He resisted discounting his smokes and called on an attitude honed from running a first-class restaurant: Be picky in the face of tough times. He also was able to subsidize the cigar segment of his business with his core business, and always had strong sales in the Bahamas, both in his restaurant and in the Atlantis Hotel.
"We had pretty good faith," he says. "A lot of cigars on the market were pure garbage. So I said, 'Soon these fellows are going to disappear.' "
Despite the high prices, Graycliffs are still selling in the U.S., and last year about 1.2 million cigars from the Bahamas were sent to the United States. Garzaroli, who is now 60, also sells in Italy, Switzerland, Russia and other international markets. "It's not that we have a million dollar buyer, but we have a lot of very good persons that put them in the hands of the right people," he says. "Now the cigar company is almost even with the restaurant sales."
Oliva Cigar Co. seems poised to step up into the ranks of the more established cigarmakers. The company has been making cigars for only 10 years, but the family (which is not related to Tampa's Olivas, who grow and broker tobacco leaf) has been growing tobacco for decades.

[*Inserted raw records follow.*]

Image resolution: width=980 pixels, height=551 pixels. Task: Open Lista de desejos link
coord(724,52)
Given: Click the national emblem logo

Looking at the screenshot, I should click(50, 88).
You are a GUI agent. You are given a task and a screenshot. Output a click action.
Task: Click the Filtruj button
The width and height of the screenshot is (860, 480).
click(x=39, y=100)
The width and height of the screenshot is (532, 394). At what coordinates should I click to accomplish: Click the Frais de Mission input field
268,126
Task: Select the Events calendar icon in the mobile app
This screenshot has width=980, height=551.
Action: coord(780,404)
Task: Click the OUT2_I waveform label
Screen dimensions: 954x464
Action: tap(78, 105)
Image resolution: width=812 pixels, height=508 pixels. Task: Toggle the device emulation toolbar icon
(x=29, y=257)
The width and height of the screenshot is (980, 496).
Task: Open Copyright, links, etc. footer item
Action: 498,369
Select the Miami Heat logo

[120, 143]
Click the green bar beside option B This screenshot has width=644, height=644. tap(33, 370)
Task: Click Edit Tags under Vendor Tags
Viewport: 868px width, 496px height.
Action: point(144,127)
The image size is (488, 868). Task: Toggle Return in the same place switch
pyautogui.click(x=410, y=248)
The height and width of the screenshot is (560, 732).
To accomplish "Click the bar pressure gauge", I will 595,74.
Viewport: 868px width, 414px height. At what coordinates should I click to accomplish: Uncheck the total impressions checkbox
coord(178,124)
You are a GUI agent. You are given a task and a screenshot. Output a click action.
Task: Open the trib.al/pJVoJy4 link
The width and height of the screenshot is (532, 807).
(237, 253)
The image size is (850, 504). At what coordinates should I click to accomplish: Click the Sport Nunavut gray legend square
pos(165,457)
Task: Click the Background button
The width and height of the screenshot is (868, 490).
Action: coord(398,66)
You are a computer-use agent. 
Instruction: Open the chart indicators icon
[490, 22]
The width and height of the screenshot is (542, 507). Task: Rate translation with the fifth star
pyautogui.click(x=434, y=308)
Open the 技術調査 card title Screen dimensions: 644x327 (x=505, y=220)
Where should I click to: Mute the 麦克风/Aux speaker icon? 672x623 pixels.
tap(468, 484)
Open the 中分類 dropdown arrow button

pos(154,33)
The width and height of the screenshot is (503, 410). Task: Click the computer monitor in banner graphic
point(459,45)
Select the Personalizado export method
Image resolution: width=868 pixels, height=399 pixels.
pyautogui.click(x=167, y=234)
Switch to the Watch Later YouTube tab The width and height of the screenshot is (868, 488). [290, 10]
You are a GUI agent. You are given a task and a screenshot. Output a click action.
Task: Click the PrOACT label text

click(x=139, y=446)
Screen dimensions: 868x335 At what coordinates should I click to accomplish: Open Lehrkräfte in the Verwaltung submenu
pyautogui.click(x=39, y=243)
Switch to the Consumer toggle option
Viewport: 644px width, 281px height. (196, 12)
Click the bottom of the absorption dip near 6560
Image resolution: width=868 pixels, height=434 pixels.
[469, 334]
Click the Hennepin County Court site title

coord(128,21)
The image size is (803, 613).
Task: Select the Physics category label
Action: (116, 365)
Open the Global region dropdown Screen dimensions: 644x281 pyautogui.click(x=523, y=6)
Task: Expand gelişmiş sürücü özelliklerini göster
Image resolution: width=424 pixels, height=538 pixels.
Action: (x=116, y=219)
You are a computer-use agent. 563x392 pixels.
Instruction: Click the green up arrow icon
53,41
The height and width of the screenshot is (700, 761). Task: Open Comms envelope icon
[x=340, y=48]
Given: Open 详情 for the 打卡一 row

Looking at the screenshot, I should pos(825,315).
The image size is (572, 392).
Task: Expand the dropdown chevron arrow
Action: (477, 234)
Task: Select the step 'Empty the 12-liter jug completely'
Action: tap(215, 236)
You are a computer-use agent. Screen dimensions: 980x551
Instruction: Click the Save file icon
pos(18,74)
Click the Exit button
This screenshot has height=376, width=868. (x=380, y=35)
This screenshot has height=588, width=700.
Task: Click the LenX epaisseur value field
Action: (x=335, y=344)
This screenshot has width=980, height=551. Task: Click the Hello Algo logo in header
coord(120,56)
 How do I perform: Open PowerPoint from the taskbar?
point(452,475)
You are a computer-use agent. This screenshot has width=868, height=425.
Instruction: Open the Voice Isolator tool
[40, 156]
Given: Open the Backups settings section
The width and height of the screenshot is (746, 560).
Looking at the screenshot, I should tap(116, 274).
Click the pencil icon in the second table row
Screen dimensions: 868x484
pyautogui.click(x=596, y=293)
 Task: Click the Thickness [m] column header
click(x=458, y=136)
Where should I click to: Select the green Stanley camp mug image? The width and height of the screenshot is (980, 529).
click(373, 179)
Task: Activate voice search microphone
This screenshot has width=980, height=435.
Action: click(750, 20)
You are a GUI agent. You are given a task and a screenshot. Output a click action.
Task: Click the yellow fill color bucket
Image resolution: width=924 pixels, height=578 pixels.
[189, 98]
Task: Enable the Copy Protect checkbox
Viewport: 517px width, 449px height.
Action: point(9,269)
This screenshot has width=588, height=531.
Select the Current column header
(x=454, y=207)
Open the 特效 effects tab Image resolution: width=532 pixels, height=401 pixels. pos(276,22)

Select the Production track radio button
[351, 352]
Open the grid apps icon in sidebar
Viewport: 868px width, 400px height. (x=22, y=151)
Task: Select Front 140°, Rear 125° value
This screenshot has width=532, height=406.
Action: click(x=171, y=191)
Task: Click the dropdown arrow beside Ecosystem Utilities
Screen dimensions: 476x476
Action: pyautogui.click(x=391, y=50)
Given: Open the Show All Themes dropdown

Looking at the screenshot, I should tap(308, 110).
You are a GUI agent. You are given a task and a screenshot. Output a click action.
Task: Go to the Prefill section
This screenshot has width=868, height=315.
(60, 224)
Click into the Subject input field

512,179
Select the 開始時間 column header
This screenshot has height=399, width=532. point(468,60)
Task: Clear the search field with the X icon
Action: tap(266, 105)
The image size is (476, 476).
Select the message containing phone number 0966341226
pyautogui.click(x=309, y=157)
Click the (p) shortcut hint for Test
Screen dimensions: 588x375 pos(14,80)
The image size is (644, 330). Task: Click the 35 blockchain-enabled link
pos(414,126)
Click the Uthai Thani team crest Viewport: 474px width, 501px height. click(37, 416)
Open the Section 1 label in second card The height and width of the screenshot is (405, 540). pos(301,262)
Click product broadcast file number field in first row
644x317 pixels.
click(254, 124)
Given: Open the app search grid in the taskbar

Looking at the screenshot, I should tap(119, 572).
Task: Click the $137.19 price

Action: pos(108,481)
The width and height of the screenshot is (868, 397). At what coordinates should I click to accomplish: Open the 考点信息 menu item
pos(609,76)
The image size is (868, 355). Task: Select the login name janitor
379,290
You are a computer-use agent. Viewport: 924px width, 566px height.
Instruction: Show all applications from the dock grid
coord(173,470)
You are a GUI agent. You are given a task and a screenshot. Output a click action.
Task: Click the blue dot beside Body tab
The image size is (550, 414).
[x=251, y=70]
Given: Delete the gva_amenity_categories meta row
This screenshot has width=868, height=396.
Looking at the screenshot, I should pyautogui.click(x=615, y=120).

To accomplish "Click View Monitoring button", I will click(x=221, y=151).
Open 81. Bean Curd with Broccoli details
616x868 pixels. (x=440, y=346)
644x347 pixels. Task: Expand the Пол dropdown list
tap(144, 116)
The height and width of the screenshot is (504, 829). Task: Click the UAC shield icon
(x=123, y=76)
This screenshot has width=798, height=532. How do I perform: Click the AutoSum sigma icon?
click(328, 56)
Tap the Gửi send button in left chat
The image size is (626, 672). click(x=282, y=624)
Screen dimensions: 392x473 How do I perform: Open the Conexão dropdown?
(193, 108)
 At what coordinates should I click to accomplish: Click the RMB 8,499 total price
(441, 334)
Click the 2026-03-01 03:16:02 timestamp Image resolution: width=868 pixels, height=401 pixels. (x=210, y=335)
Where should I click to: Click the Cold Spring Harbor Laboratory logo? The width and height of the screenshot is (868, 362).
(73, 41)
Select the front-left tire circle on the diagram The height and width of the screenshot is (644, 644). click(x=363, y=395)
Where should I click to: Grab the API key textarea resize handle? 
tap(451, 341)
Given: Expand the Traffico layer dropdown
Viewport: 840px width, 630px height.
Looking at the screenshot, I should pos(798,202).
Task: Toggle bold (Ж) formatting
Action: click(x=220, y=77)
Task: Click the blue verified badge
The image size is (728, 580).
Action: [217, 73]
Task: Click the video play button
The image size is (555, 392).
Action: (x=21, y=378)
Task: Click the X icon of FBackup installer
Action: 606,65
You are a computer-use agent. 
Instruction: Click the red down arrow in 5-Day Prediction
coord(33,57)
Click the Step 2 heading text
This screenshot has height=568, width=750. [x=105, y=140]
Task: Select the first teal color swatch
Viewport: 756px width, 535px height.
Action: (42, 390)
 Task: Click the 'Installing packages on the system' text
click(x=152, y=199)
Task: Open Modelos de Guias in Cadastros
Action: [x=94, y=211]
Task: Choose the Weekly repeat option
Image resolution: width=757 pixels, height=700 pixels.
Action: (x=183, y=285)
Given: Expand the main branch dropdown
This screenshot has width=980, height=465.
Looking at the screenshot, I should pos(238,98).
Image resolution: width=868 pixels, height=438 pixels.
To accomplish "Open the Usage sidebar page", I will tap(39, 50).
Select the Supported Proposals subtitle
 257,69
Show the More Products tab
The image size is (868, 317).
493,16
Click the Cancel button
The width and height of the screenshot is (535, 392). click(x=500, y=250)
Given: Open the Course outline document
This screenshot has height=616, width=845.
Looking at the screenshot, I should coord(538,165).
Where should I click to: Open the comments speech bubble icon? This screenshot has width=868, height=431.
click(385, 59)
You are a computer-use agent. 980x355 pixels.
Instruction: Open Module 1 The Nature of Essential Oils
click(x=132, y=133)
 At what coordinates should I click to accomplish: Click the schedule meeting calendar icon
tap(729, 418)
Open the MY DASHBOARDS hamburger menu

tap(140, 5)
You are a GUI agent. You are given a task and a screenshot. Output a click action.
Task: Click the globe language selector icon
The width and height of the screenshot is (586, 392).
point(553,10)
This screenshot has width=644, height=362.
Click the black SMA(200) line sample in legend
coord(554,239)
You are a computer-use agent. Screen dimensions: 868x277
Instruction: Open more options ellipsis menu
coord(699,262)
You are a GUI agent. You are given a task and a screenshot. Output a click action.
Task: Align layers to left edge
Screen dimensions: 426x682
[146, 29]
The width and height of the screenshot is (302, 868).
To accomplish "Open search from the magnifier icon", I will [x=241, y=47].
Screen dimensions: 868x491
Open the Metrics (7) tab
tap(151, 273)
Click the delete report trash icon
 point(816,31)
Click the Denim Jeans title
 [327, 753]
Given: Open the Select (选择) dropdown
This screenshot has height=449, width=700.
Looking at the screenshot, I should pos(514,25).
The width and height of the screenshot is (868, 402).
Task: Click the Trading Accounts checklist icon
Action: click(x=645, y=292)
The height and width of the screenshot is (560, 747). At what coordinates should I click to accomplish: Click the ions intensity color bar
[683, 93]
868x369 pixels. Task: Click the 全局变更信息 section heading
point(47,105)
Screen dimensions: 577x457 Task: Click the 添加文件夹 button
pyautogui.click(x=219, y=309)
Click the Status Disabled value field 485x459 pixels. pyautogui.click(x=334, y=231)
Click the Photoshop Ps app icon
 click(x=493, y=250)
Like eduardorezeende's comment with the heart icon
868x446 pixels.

The Oliva Cigar Co. began modestly, with Gilberto Oliva Sr. making cigars inside one of the Honduran cigar factories owned by Nestor Plasencia. He debuted the Gilberto Oliva brand in 1995. It was made with a typical blend of the boom years: Dominican and Nicaraguan fillers, Dominican binder and Connecticut-seed wrapper grown in Ecuador. A year later, the family opened its first Nicaraguan factory, and shortened its brand name to Oliva.
The cigars didn't catch fire in the 1990s, and Oliva soon found itself making a little-known brand in the midst of an industry-wide cigar shakeout. With money scarce and the family unwilling to go into debt, the Olivas turned to Gilberto Sr.'s stocks of Nicaraguan tobacco.
"My father, as a grower, had a good amount of tobacco aging," says Jose Oliva, vice president of the company. "For one-and-a-half years, he carried us with his inventory of tobacco."
The Olivas were forced to make Nicaraguan puros, which improved the product. Impressed by the change, the family "never again" imported filler tobacco. It still imports some wrapper leaf, which is sometimes used as binder.